Ziel 1. Übertrage den Satz „Und Obama steht mit seiner Einschätzung nicht alleine.“ aus dem Text über Pakistan und den Antiterrorkampf ins Englische.
Ziel 2. Setze den Text über Pakistan und den Antiterrorkampf im Anschluss an seinen letzten Satz fort.

Vorliegender Text.
########
Pakistans Alleinherrscher braucht die Extremisten, um den Westen das Fürchten zu lehren. Der sollte dennoch auf Demokratie setzen

Was Barack Obama Anfang August da ankündigte, richtete sich an Amerikas Wähler – nur müssen seine Worte vor allem den Verantwortlichen in Pakistan in den Ohren gedröhnt haben. Im Wettbewerb um die Präsidentschaftskandidatur hatte der Demokrat seine außenpolitischen Pläne präsentiert. Mit dem Fazit: Es läuft nicht gut für Amerika im Antiterrorkampf, und das liegt auch an Pakistan, Washingtons wichtigem Alliierten. Damit sich das ändert, sagte Obama, wäre er als Präsident für US-Luftschläge gegen islamische Terroristen im Grenzgebiet zu Afghanistan. Und er würde im Zweifel Finanzhilfen an Islamabad zurückhalten. Eine echte Drohung angesichts der über zehn Milliarden Dollar, die die USA seit dem 11. September 2001 allein an Unterstützung für Pakistans Antiterrorkampf gezahlt haben. Und Obama steht mit seiner Einschätzung nicht alleine.
########
Datenzeilen.
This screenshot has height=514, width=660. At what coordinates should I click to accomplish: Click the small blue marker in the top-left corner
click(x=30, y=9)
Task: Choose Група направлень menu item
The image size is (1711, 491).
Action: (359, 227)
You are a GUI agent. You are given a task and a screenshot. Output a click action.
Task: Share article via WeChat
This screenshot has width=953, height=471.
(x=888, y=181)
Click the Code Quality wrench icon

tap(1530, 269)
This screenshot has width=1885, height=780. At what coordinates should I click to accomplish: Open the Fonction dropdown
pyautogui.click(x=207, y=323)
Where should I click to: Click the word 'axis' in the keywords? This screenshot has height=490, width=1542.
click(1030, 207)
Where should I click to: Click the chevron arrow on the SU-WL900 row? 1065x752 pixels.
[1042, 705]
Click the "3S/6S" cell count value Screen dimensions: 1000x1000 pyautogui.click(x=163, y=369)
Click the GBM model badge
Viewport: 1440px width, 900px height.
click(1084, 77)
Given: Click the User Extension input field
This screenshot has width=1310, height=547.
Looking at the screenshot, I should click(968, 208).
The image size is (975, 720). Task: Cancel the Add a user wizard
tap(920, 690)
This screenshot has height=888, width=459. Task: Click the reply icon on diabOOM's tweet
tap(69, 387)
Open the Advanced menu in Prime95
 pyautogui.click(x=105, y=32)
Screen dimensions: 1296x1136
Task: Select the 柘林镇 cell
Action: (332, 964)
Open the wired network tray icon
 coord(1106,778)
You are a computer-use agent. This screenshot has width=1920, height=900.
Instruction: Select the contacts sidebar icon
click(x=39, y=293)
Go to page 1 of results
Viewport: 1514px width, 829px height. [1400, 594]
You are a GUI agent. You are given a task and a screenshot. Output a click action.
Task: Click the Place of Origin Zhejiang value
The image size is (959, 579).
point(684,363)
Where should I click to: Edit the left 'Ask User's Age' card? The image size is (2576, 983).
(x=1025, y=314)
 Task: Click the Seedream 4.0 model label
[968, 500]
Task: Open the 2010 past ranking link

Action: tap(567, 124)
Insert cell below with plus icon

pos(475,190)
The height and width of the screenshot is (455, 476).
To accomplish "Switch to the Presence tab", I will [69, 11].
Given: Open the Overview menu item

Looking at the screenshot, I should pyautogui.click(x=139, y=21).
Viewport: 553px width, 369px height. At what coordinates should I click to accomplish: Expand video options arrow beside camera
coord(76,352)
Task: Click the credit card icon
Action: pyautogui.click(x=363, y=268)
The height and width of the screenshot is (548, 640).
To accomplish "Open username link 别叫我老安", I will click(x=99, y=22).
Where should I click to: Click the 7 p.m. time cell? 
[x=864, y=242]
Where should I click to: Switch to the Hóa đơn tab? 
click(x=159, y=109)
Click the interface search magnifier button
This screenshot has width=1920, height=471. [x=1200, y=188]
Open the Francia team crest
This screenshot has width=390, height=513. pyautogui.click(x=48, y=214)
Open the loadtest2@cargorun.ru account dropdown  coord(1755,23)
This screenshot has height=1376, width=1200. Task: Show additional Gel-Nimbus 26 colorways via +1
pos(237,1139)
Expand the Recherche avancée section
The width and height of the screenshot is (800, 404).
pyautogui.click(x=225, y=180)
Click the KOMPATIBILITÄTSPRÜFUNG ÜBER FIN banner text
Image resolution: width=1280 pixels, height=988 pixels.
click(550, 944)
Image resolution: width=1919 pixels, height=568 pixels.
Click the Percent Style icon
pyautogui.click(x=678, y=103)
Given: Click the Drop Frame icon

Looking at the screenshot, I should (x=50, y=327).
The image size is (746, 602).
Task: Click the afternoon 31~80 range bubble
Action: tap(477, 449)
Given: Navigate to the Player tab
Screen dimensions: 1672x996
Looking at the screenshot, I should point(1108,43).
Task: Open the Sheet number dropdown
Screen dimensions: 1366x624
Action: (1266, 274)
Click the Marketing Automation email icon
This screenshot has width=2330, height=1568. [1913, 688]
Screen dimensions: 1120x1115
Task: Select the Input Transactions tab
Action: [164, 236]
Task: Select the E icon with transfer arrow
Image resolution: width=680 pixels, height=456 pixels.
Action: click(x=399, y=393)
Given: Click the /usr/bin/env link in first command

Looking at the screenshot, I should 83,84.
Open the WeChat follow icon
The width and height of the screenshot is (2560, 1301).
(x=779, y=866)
########
Schriftliche Antwort 1. And Obama is not alone in his assessment.

Schriftliche Antwort 2.
Extremisten und die Art, wie Pakistans Regierung mit ihnen umgeht, sind ein Problem. Gerade beraten Pakistan, Afghanistan und Stammesälteste in Kabul, wie der Gewalt Herr zu werden ist; bereits 2006 klagte der britische Colonel Chris Vernon, der „Kopf“ der afghanischen Taliban operiere von Quetta aus, Hauptstadt der pakistanischen Provinz Balutschistan. Und das offenbar unbehelligt von der Staatsmacht: Nur wenn US-Vizepräsident Dick Cheney in Islamabad mehr Engagement im Antiterrorkampf einfordert, wird zeitnah ein hoher Taliban gefangen gesetzt. Noch immer finden in den Wehrdörfern und Berghöhlen der Stammesgebiete an der Grenze zu Afghanistan ausländische Kämpfer Unterschlupf. Hartnäckig hält sich das Gerücht, Al-Qaida-Chef Osama bin Laden selbst verstecke sich dort. Auch wenn es im Kaschmirkonflikt ruhig geworden ist: Trotz Annäherung zwischen Islamabad und Indien existieren in Pakistan weiter Netzwerke kaschmirischer Terrorgruppen, die sich zunehmend international orientieren.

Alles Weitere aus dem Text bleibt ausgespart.